* [Exercise description]: Write out again each line of the material below, unchanged, from the first one to the line that holds "Compare Business Services (1071, 2466)".

* [Supplied records]:
━━━

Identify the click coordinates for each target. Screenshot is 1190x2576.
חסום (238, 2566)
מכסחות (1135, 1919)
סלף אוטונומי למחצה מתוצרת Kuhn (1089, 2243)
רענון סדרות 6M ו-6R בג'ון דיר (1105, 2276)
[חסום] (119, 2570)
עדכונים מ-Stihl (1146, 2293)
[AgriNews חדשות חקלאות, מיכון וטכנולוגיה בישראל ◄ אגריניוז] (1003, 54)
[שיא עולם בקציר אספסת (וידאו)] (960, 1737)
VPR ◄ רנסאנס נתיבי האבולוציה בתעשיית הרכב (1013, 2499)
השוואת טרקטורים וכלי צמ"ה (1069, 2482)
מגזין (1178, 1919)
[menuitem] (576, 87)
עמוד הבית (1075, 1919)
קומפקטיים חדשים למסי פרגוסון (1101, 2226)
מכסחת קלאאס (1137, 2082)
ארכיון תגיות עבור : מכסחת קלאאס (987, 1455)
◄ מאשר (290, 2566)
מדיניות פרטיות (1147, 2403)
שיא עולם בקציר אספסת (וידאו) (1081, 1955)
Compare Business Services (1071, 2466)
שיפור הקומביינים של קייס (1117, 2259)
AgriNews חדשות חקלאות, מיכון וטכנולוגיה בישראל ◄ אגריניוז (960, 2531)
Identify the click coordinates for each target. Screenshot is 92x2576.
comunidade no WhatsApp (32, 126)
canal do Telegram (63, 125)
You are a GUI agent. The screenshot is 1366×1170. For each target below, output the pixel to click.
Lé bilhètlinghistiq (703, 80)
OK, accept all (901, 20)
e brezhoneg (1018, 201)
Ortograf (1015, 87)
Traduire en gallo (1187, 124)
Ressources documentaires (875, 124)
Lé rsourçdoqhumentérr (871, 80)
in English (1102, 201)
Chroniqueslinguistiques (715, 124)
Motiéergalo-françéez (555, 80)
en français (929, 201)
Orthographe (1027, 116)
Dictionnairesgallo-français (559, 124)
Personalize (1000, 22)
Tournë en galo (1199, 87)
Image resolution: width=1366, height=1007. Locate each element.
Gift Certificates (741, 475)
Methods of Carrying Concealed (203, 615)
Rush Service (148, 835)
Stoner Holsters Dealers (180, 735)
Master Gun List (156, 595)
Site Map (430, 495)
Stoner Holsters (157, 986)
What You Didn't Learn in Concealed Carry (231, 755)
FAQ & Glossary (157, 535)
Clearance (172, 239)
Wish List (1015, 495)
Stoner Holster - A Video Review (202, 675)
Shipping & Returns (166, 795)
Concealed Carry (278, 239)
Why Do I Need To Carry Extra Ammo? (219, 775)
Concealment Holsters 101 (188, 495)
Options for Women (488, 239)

━━━

* [Response]:
Identify the click coordinates for each target. Screenshot is 1190x2576.
חסום (238, 2566)
מכסחות (1135, 1919)
סלף אוטונומי למחצה מתוצרת Kuhn (1089, 2243)
רענון סדרות 6M ו-6R בג'ון דיר (1105, 2276)
[חסום] (119, 2570)
עדכונים מ-Stihl (1146, 2293)
[AgriNews חדשות חקלאות, מיכון וטכנולוגיה בישראל ◄ אגריניוז] (1003, 54)
[שיא עולם בקציר אספסת (וידאו)] (960, 1737)
VPR ◄ רנסאנס נתיבי האבולוציה בתעשיית הרכב (1013, 2499)
השוואת טרקטורים וכלי צמ"ה (1069, 2482)
מגזין (1178, 1919)
[menuitem] (576, 87)
עמוד הבית (1075, 1919)
קומפקטיים חדשים למסי פרגוסון (1101, 2226)
מכסחת קלאאס (1137, 2082)
ארכיון תגיות עבור : מכסחת קלאאס (987, 1455)
◄ מאשר (290, 2566)
מדיניות פרטיות (1147, 2403)
שיא עולם בקציר אספסת (וידאו) (1081, 1955)
Compare Business Services (1071, 2466)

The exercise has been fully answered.